### WORK TASK
Repeat each line of the records below exactly.

### Collected data
_____

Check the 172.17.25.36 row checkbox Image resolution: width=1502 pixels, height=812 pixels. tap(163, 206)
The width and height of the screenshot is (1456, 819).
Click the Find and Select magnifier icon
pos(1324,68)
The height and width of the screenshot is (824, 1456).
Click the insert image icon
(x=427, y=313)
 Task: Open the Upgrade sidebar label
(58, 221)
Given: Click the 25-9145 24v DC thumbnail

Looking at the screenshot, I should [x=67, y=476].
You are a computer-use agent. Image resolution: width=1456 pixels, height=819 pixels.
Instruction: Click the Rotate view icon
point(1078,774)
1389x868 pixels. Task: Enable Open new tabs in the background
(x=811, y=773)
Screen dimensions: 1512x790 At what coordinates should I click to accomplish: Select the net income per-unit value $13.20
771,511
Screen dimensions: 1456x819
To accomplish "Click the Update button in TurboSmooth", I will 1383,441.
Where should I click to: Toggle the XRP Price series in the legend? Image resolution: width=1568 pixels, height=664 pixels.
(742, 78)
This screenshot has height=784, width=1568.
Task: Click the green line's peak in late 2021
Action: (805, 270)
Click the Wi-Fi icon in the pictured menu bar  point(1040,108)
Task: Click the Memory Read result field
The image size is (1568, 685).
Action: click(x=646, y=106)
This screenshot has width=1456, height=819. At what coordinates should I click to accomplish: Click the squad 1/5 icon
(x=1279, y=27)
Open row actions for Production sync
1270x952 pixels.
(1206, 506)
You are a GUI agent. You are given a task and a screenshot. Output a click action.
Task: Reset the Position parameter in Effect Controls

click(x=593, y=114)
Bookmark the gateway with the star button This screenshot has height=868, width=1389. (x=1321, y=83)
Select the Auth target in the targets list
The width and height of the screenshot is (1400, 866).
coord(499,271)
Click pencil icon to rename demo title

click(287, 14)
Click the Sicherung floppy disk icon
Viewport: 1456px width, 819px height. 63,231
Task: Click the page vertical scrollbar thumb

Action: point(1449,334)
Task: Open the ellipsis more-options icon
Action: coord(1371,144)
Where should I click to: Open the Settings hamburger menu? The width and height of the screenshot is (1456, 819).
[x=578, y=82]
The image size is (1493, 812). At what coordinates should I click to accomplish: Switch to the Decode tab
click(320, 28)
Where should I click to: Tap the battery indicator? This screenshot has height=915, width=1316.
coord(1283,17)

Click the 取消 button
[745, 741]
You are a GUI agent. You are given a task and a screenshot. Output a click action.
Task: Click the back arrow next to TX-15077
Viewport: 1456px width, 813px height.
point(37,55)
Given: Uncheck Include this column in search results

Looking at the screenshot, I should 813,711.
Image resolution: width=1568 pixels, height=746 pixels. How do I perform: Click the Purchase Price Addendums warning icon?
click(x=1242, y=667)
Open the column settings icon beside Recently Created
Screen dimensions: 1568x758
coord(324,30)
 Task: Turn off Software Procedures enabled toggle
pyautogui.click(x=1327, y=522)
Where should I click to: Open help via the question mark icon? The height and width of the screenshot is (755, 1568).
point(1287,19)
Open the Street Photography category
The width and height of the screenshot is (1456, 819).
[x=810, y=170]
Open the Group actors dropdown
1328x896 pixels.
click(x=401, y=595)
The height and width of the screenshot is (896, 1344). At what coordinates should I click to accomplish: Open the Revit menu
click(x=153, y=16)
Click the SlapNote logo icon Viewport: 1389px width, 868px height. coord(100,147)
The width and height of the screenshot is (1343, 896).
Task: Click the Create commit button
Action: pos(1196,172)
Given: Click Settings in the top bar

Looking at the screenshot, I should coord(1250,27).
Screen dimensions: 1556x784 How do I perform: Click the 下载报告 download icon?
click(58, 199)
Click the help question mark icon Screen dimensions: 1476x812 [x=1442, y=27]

_____

### SOLUTION
Check the 172.17.25.36 row checkbox Image resolution: width=1502 pixels, height=812 pixels. tap(163, 206)
The width and height of the screenshot is (1456, 819).
Click the Find and Select magnifier icon
pos(1324,68)
The height and width of the screenshot is (824, 1456).
Click the insert image icon
(x=427, y=313)
 Task: Open the Upgrade sidebar label
(58, 221)
Given: Click the 25-9145 24v DC thumbnail

Looking at the screenshot, I should [x=67, y=476].
You are a computer-use agent. Image resolution: width=1456 pixels, height=819 pixels.
Instruction: Click the Rotate view icon
point(1078,774)
1389x868 pixels. Task: Enable Open new tabs in the background
(x=811, y=773)
Screen dimensions: 1512x790 At what coordinates should I click to accomplish: Select the net income per-unit value $13.20
771,511
Screen dimensions: 1456x819
To accomplish "Click the Update button in TurboSmooth", I will 1383,441.
Where should I click to: Toggle the XRP Price series in the legend? Image resolution: width=1568 pixels, height=664 pixels.
(742, 78)
This screenshot has height=784, width=1568.
Task: Click the green line's peak in late 2021
Action: (805, 270)
Click the Wi-Fi icon in the pictured menu bar  point(1040,108)
Task: Click the Memory Read result field
The image size is (1568, 685).
Action: click(x=646, y=106)
This screenshot has width=1456, height=819. At what coordinates should I click to accomplish: Click the squad 1/5 icon
(x=1279, y=27)
Open row actions for Production sync
1270x952 pixels.
(1206, 506)
You are a GUI agent. You are given a task and a screenshot. Output a click action.
Task: Reset the Position parameter in Effect Controls

click(x=593, y=114)
Bookmark the gateway with the star button This screenshot has height=868, width=1389. (x=1321, y=83)
Select the Auth target in the targets list
The width and height of the screenshot is (1400, 866).
coord(499,271)
Click pencil icon to rename demo title

click(287, 14)
Click the Sicherung floppy disk icon
Viewport: 1456px width, 819px height. 63,231
Task: Click the page vertical scrollbar thumb

Action: point(1449,334)
Task: Open the ellipsis more-options icon
Action: coord(1371,144)
Where should I click to: Open the Settings hamburger menu? The width and height of the screenshot is (1456, 819).
[x=578, y=82]
The image size is (1493, 812). At what coordinates should I click to accomplish: Switch to the Decode tab
click(320, 28)
Where should I click to: Tap the battery indicator? This screenshot has height=915, width=1316.
coord(1283,17)

Click the 取消 button
[745, 741]
You are a GUI agent. You are given a task and a screenshot. Output a click action.
Task: Click the back arrow next to TX-15077
Viewport: 1456px width, 813px height.
point(37,55)
Given: Uncheck Include this column in search results

Looking at the screenshot, I should 813,711.
Image resolution: width=1568 pixels, height=746 pixels. How do I perform: Click the Purchase Price Addendums warning icon?
click(x=1242, y=667)
Open the column settings icon beside Recently Created
Screen dimensions: 1568x758
coord(324,30)
 Task: Turn off Software Procedures enabled toggle
pyautogui.click(x=1327, y=522)
Where should I click to: Open help via the question mark icon? The height and width of the screenshot is (755, 1568).
point(1287,19)
Open the Street Photography category
The width and height of the screenshot is (1456, 819).
[x=810, y=170]
Open the Group actors dropdown
1328x896 pixels.
click(x=401, y=595)
The height and width of the screenshot is (896, 1344). At what coordinates should I click to accomplish: Open the Revit menu
click(x=153, y=16)
Click the SlapNote logo icon Viewport: 1389px width, 868px height. coord(100,147)
The width and height of the screenshot is (1343, 896).
Task: Click the Create commit button
Action: pos(1196,172)
Given: Click Settings in the top bar

Looking at the screenshot, I should coord(1250,27).
Screen dimensions: 1556x784 How do I perform: Click the 下载报告 download icon?
click(58, 199)
Click the help question mark icon Screen dimensions: 1476x812 [x=1442, y=27]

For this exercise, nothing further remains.